Data extracted from a collection =>
============================================================

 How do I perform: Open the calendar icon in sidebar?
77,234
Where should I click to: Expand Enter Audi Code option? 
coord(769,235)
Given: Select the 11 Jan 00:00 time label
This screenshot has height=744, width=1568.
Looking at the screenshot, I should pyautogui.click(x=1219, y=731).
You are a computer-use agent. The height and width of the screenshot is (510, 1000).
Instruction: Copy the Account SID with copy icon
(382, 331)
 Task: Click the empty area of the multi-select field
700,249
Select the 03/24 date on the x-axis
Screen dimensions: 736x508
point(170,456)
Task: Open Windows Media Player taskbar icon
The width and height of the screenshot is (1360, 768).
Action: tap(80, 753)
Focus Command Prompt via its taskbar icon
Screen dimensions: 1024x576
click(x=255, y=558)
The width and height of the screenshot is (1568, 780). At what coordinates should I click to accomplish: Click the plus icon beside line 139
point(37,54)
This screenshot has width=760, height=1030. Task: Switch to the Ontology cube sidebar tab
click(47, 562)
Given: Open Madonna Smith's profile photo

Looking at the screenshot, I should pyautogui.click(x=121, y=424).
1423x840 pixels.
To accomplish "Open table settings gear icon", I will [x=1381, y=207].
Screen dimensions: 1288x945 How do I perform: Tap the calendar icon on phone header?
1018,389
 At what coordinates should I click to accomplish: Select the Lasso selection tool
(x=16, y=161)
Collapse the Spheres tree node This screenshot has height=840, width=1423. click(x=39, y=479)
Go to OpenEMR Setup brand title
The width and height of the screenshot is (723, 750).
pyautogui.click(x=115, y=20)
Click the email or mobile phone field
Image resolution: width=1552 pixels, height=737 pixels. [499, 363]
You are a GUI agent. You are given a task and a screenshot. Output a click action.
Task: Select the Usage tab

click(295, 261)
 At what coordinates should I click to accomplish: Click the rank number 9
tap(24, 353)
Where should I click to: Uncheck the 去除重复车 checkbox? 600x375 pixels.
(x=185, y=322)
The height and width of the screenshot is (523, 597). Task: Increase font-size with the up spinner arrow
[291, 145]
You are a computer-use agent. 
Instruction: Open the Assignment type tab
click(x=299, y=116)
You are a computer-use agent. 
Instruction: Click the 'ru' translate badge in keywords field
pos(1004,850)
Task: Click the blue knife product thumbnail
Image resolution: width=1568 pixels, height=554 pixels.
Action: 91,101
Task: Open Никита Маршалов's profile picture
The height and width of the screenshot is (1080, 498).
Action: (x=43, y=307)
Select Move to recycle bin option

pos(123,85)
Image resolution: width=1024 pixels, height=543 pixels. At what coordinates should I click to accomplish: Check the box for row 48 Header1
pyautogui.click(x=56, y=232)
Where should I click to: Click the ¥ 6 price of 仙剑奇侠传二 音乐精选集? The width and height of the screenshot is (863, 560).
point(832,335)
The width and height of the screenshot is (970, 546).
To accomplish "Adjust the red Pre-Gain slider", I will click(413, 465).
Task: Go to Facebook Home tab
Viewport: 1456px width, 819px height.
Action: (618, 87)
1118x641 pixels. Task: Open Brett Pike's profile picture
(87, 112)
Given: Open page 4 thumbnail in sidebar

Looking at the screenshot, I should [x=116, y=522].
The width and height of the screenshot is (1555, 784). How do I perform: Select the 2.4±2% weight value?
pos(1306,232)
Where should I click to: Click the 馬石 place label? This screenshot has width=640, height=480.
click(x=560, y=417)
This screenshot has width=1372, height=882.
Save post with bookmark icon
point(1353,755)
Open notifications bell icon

============================================================

GIVEN EXERCISE =>
Update the records above so that every "profile picture" reads "avatar", and leave the rest of each line unchanged.

ANSWER TO THE EXERCISE =>
 How do I perform: Open the calendar icon in sidebar?
77,234
Where should I click to: Expand Enter Audi Code option? 
coord(769,235)
Given: Select the 11 Jan 00:00 time label
This screenshot has height=744, width=1568.
Looking at the screenshot, I should pyautogui.click(x=1219, y=731).
You are a computer-use agent. The height and width of the screenshot is (510, 1000).
Instruction: Copy the Account SID with copy icon
(382, 331)
 Task: Click the empty area of the multi-select field
700,249
Select the 03/24 date on the x-axis
Screen dimensions: 736x508
point(170,456)
Task: Open Windows Media Player taskbar icon
The width and height of the screenshot is (1360, 768).
Action: tap(80, 753)
Focus Command Prompt via its taskbar icon
Screen dimensions: 1024x576
click(x=255, y=558)
The width and height of the screenshot is (1568, 780). At what coordinates should I click to accomplish: Click the plus icon beside line 139
point(37,54)
This screenshot has width=760, height=1030. Task: Switch to the Ontology cube sidebar tab
click(47, 562)
Given: Open Madonna Smith's profile photo

Looking at the screenshot, I should pyautogui.click(x=121, y=424).
1423x840 pixels.
To accomplish "Open table settings gear icon", I will [x=1381, y=207].
Screen dimensions: 1288x945 How do I perform: Tap the calendar icon on phone header?
1018,389
 At what coordinates should I click to accomplish: Select the Lasso selection tool
(x=16, y=161)
Collapse the Spheres tree node This screenshot has height=840, width=1423. click(x=39, y=479)
Go to OpenEMR Setup brand title
The width and height of the screenshot is (723, 750).
pyautogui.click(x=115, y=20)
Click the email or mobile phone field
Image resolution: width=1552 pixels, height=737 pixels. [499, 363]
You are a GUI agent. You are given a task and a screenshot. Output a click action.
Task: Select the Usage tab

click(295, 261)
 At what coordinates should I click to accomplish: Click the rank number 9
tap(24, 353)
Where should I click to: Uncheck the 去除重复车 checkbox? 600x375 pixels.
(x=185, y=322)
The height and width of the screenshot is (523, 597). Task: Increase font-size with the up spinner arrow
[291, 145]
You are a computer-use agent. 
Instruction: Open the Assignment type tab
click(x=299, y=116)
You are a computer-use agent. 
Instruction: Click the 'ru' translate badge in keywords field
pos(1004,850)
Task: Click the blue knife product thumbnail
Image resolution: width=1568 pixels, height=554 pixels.
Action: 91,101
Task: Open Никита Маршалов's avatar
The height and width of the screenshot is (1080, 498).
Action: (x=43, y=307)
Select Move to recycle bin option

pos(123,85)
Image resolution: width=1024 pixels, height=543 pixels. At what coordinates should I click to accomplish: Check the box for row 48 Header1
pyautogui.click(x=56, y=232)
Where should I click to: Click the ¥ 6 price of 仙剑奇侠传二 音乐精选集? The width and height of the screenshot is (863, 560).
point(832,335)
The width and height of the screenshot is (970, 546).
To accomplish "Adjust the red Pre-Gain slider", I will click(413, 465).
Task: Go to Facebook Home tab
Viewport: 1456px width, 819px height.
Action: (618, 87)
1118x641 pixels. Task: Open Brett Pike's avatar
(87, 112)
Given: Open page 4 thumbnail in sidebar

Looking at the screenshot, I should [x=116, y=522].
The width and height of the screenshot is (1555, 784). How do I perform: Select the 2.4±2% weight value?
pos(1306,232)
Where should I click to: Click the 馬石 place label? This screenshot has width=640, height=480.
click(x=560, y=417)
This screenshot has width=1372, height=882.
Save post with bookmark icon
point(1353,755)
Open notifications bell icon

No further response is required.